• **EXCERPT**
Medium SAT Number Properties Practice Questions

Mastering Medium SAT Number Properties Practice Questions is a vital step for students aiming for a top-tier score on the math section of the SAT. Number properties involve understanding the fundamental rules that govern integers, fractions, and decimals, including concepts like parity, divisibility, and prime numbers. These questions often appear deceptively simple but require a rigorous application of logic and arithmetic rules to solve accurately under time pressure.

Concept Explanation

SAT number properties refer to the set of rules and characteristics that define integers and their relationships, such as divisibility, remainders, factors, multiples, and even/odd parity. Understanding these properties allows you to manipulate and simplify complex expressions without performing exhaustive calculations. For instance, knowing the rules for multiplying even and odd numbers can help you eliminate incorrect answer choices instantly. Key areas tested include:

• Parity: Rules for adding and multiplying even and odd integers. For example, $\text{Even} \times \text{Odd} = \text{Even}$.
• Divisibility and Factors: Identifying numbers that divide evenly into others. A common SAT trick involves the Fundamental Theorem of Arithmetic, which states every integer greater than 1 is either prime or a product of primes.
• Remainders: The amount left over after division, often expressed as $n = dq + r$, where $d$ is the divisor and $r$ is the remainder.
• Consecutive Integers: Sequences like $n, n+1, n+2$. The sum of $k$ consecutive integers is divisible by $k$ only if $k$ is odd.
• Absolute Value: The distance of a number from zero on a number line, always resulting in a non-negative value.

By applying these concepts, you can tackle more advanced topics like Medium SAT Linear Equations or even Medium SAT Quadratic Equations with greater confidence, as number properties often form the foundation of algebraic manipulation.

Solved Examples

Review these worked examples to understand how to apply number property rules to SAT-style problems.

1. Example 1: Parity Logic
   If $n$ is an odd integer, which of the following must be an even integer?
   (A) $n^2 + n + 1$
   (B) $2n + 1$
   (C) $n^2 + 3n$
   (D) $n + 2$
   Solution:
   1. Substitute a simple odd integer for $n$, such as $n = 1$.

• **DATA PROVIDED**
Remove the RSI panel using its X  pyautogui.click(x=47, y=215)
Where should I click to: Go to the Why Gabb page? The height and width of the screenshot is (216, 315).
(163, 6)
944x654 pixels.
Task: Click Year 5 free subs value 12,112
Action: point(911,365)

• **WRITTEN REQUEST 1**
Based on the SAT number properties page, does each statement below agree with the page? Answer yes or no for each, and quote the words of the page that decide it.
(a) Absolute value always gives a non-negative result.
(b) The Fundamental Theorem of Arithmetic says every integer greater than 1 is prime.
(c) Number properties questions usually look difficult at first glance.
• **WRITTEN REQUEST 2**
Resume the SAT number properties page, starting right after its last sentence.
The lines have nothing to do with the text.

• **FINAL ANSWER 1**
(a) Yes: "always resulting in a non-negative value."
(b) No: "every integer greater than 1 is either prime or a product of primes."
(c) No: "These questions often appear deceptively simple"

• **FINAL ANSWER 2**
   2. Test (A): $1^2 + 1 + 1 = 3$ (Odd).
   3. Test (B): $2(1) + 1 = 3$ (Odd).
   4. Test (C): $1^2 + 3(1) = 4$ (Even).
   5. Test (D): $1 + 2 = 3$ (Odd).
   6. The correct answer is (C). General rule: $\text{Odd}^2 + 3( \text{Odd}) = \text{Odd} + \text{Odd} = \text{Even}$.
2. Example 2: Remainder Theory
   When the positive integer $x$ is divided by 7, the remainder is 4. What is the remainder when $2x + 3$ is divided by 7?
   Solution:
   1. Pick the smallest possible value for $x$. Since $x \div 7$ leaves a remainder of 4, let $x = 7(0) + 4 = 4$.
   2. Substitute $x = 4$ into the expression $2x + 3$: $2(4) + 3 = 8 + 3 = 11$.
   3. Divide 11 by 7: $11 \div 7 = 1$ with a remainder of 4.
   4. The remainder is 4.
3. Example 3: Prime Factors
   If $k$ is a positive integer and $36k$ is a perfect cube, what is the smallest possible value of $k$?
   Solution:
   1. Find the prime factorization of 36: $36 = 6^2 = (2 \times 3)^2 = 2^2 \times 3^2$.
   2. For a number to be a perfect cube, the exponent of every prime factor in its factorization must be a multiple of 3.
   3. We have $2^2 \times 3^2 \times k$. To make the power of 2 a multiple of 3, we need one more 2 ($2^1$).
   4. To make the power of 3 a multiple of 3, we need one more 3 ($3^1$).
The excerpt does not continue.